Death of a President 

Directed by Gabriel Range

A couple of movie theater chains have huffily declined to show Death of a President, but don’t get excited, if you owned a moviehouse, you’d probably pass on the movie, too. Gabriel Range’s leaden docudrama is a tone-deaf work with less insight than a slot-filling cable TV doc and zero imagination about its scenario: the assassination of President Bush one year from now after a gladhanding event in Chicago. Part of the problem is the economy, stupid: Range seems unable to set up his story concisely, yielding something satisfying neither as edifying docu-horror or as suspense. While the movie’s premise probably means that Range will enjoy regular “friendly visits” from Secret Service agents for the foreseeable future, there’s not much here to provoke actual thought (and comparisons to Peter Watkins, whose 60s work remains more relevant than this, are laughable).
 
Rushing the film out this fall is so transparent as to make the film incidental, a meta-event, riding clashing waves of paranoiac fantasy and patriotism.

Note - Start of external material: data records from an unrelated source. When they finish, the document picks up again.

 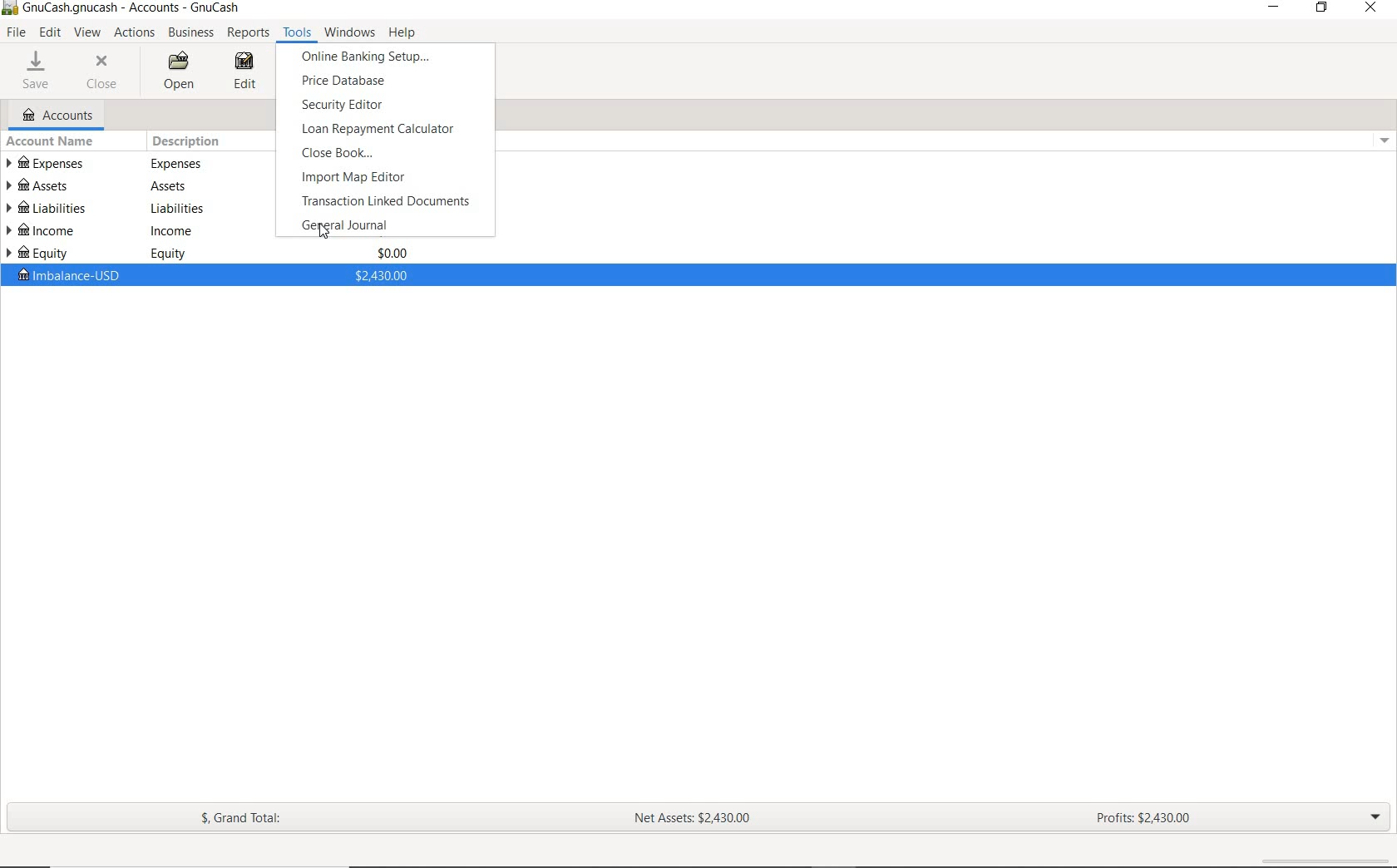 What do you see at coordinates (357, 226) in the screenshot?
I see `GENERAL JOURNAL` at bounding box center [357, 226].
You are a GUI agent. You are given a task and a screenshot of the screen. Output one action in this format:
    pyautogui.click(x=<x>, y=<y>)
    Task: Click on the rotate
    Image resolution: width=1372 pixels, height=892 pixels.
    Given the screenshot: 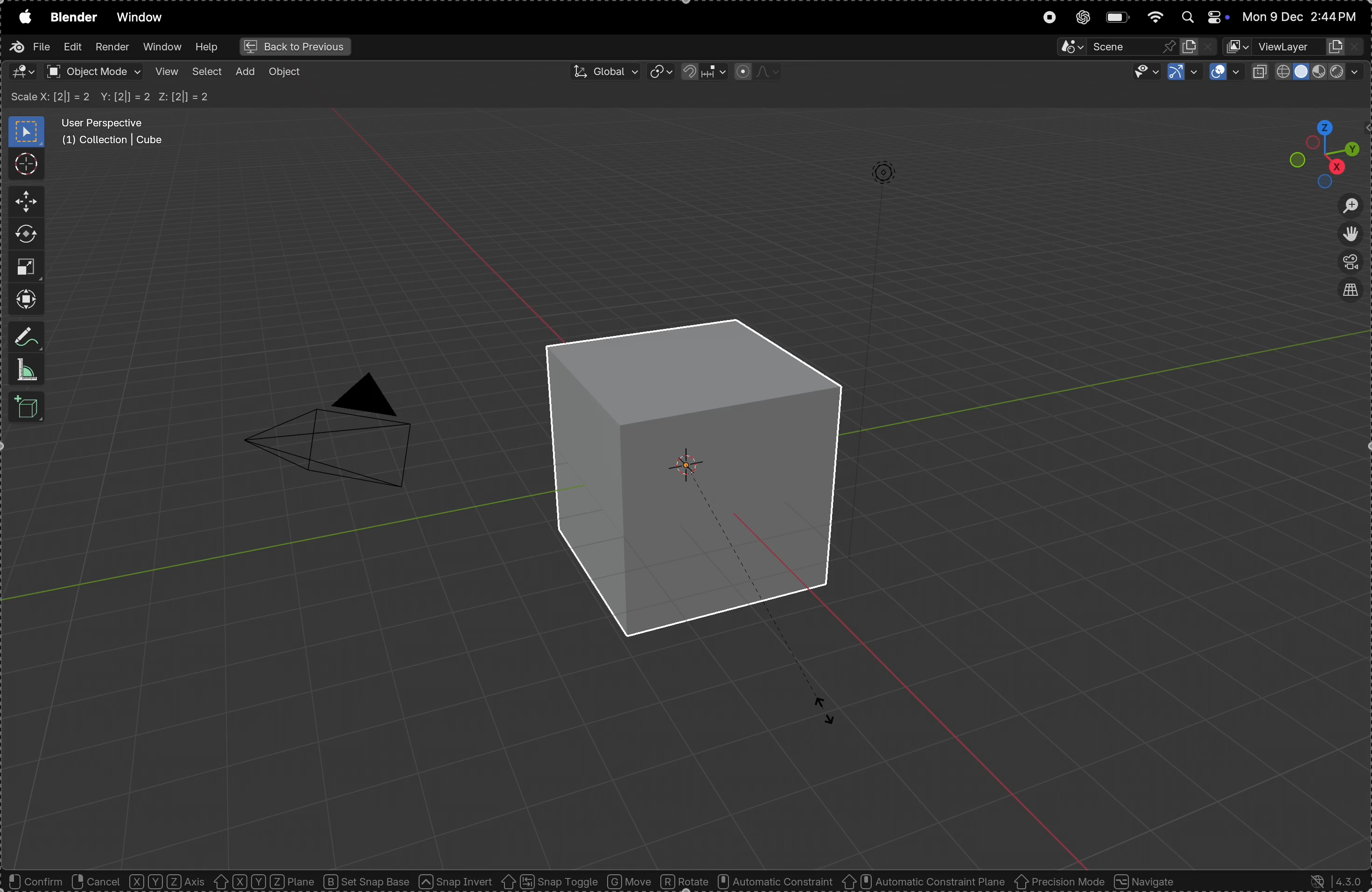 What is the action you would take?
    pyautogui.click(x=23, y=233)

Death the actual movie mucks about for a full hour with the lead-up and thereafter with forensics, before lumbering through transparent red herrings and pandering subplots involving innocent Muslim suspects. (One nice twist is the shooting itself: blink and you’ll miss it.) Disposing of the ensuing Cheney administration with a mention of a Patriot Act III, Range only rarely tucks in meaningful commentary, like an Ahmed Chalabi figure cherry-picking intel on a talk show, or Bush’s worshipful speechwriter. Newmarket Films, which also handled Mel Gibson’s bone-crushing Passionmobile, may arouse controversy again, but not interest.